• **Work request**
For this exercise, copy exactly every line from the one holding "Descărcați (80, 269)" through the end of the data, both included. Omit pictures.

• **Entries shown**
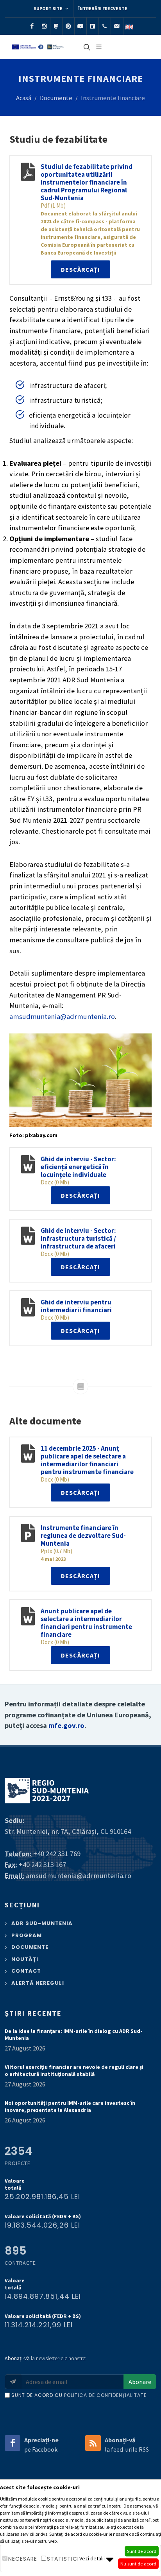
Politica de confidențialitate (105, 2395)
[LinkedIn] (92, 26)
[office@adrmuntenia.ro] (117, 26)
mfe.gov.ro (66, 1725)
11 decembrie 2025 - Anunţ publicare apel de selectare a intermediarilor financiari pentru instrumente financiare (87, 1460)
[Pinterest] (68, 26)
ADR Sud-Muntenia (42, 1923)
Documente (56, 98)
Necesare (22, 2559)
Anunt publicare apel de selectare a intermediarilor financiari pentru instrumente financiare (86, 1623)
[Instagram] (44, 26)
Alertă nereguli (37, 1983)
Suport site (48, 8)
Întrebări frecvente (102, 8)
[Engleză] (129, 26)
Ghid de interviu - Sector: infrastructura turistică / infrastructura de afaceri (78, 1238)
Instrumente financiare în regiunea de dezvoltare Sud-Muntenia (83, 1535)
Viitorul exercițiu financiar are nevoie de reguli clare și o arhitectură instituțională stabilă (74, 2070)
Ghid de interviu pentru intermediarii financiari (76, 1306)
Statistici (63, 2559)
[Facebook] (32, 26)
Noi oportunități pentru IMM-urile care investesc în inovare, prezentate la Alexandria (70, 2106)
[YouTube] (80, 26)
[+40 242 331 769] (105, 26)
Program (26, 1935)
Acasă (23, 98)
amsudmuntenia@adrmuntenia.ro (62, 1016)
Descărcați (80, 269)
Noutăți (24, 1959)
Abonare (140, 2382)
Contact (26, 1971)
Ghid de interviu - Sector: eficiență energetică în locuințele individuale (78, 1167)
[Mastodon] (56, 26)
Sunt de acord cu (79, 2395)
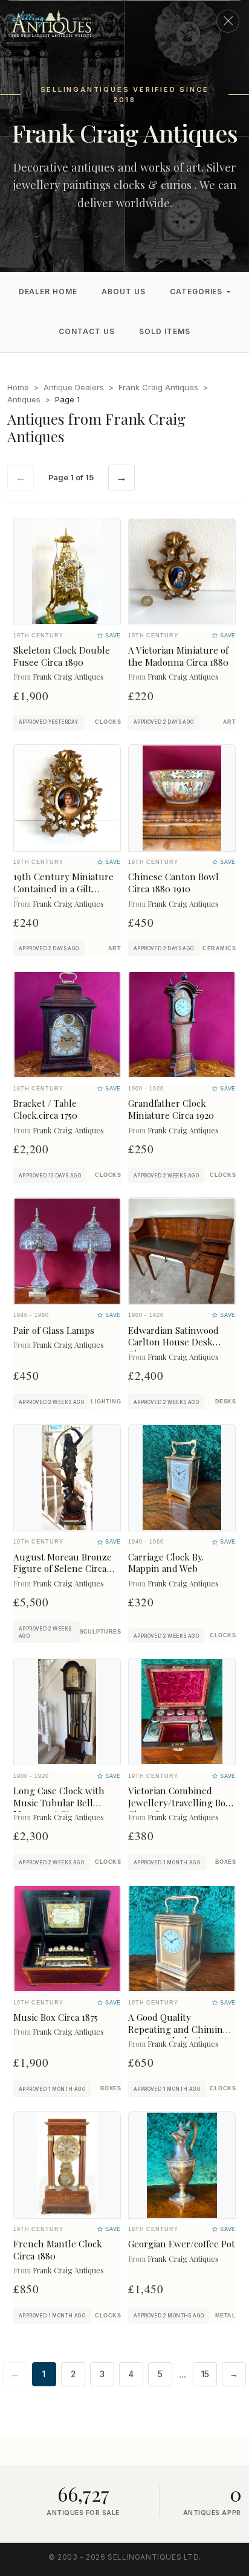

• **Exercise solution**
Descărcați (80, 269)
Noutăți (24, 1959)
Abonare (140, 2382)
Contact (26, 1971)
Ghid de interviu - Sector: eficiență energetică în locuințele individuale (78, 1167)
[Mastodon] (56, 26)
Sunt de acord cu (79, 2395)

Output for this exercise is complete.